Alicorn comments on Cryptographic Boxes for Unfriendly AI - Less Wrong

24 Post author: paulfchristiano 18 December 2010 08:28AM

You are viewing a comment permalink. View the original post to see all comments and the full post content.

Comments (155)

You are viewing a single comment's thread. Show more comments above.

Comment author: DuncanS 19 December 2010 02:44:36PM 10 points [-]

Let's consider a somewhat similar case.

You are an inventor. An evil dictator captures you, and takes you off to a faraway dungeon, where he tells you that he wants you to build him a superweapon. If you refuse to build the weapon, well, he has means of persuading you. If you still refuse, he will kill you.

Of course, when you finish building the doomsday device, your usefulness will be over, and he will probably kill you anyway.

Being a genius, you soon realise that you could build the dictator a doomsday device in about a week, with the materials lying around in your well-equipped dungeon workshop. However, this doesn't seem terribly optimal.

What do you do? You agree to build the doomsday device. But you claim it is very difficult. You spend a long time producing impressive prototypes that seem to suggest you're making progress. You claim that you need more resources. You carry on, making just enough apparent progress to stop him from killing you on the spot, but not enough to actually succeed. You build ever more expensive and complex non-working prototypes, hoping that in the course of this, you can either build yourself something suitable for breaking out of the dungeon or killing the evil dictator. Or hoping that perhaps someone will rescue you. At the very least you will have wasted the evil dictator's resources on doing something pointless - you will at least not die for nothing.

I suspect your imprisoned AI may choose to follow a similar course.

Comment author: Alicorn 19 December 2010 03:49:31PM 9 points [-]

Or you build yourself a superweapon that you use to escape, and then go on to shut down your company's weapons division and spend your spare time being a superhero and romancing your assistant and fighting a pitched battle with a disloyal employee.

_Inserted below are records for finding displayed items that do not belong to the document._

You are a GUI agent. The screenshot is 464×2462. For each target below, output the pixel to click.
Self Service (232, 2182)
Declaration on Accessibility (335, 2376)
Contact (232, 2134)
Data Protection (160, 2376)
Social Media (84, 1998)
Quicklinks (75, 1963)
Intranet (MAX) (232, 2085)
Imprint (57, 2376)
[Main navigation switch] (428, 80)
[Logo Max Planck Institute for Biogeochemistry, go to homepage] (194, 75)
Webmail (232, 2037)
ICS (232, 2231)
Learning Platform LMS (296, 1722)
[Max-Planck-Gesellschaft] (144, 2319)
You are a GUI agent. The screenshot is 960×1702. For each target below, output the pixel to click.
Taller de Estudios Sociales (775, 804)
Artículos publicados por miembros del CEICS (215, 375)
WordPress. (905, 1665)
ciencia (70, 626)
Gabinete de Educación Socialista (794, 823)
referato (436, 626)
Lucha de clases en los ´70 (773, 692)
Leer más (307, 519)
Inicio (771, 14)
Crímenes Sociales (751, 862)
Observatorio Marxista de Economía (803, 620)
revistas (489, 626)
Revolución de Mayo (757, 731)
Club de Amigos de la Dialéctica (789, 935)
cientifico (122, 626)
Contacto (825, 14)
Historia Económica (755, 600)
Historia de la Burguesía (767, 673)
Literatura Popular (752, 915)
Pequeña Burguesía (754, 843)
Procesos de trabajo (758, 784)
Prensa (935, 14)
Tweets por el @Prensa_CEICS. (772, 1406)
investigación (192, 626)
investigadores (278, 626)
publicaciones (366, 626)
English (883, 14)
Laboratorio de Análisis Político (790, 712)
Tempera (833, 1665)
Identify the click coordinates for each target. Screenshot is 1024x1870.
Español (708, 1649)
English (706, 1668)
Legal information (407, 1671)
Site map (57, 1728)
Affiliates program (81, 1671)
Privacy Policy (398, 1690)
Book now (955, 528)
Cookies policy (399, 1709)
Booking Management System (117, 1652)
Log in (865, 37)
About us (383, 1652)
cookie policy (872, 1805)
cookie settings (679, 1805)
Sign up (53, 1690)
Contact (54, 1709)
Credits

Comment author: shokwave 19 December 2010 04:26:01PM 9 points [-]

This reply and its parent comment constitute the "Iron Man Argument" against any kind of "put the AI in a box" approach to AGI and friendliness concerns. I predict it will be extremely effective.

Comment author: DanielLC 29 January 2013 01:04:30AM 0 points [-]

That doesn't really work in this situation, since the AI building another AI won't get it out of the box.

It's more like you can only design things, and the evil dictator can tell if it's not really a doomsday device and won't build it.

Also, he's not going to be checking on your progress, so faking it is useless, but it's also unnecessary.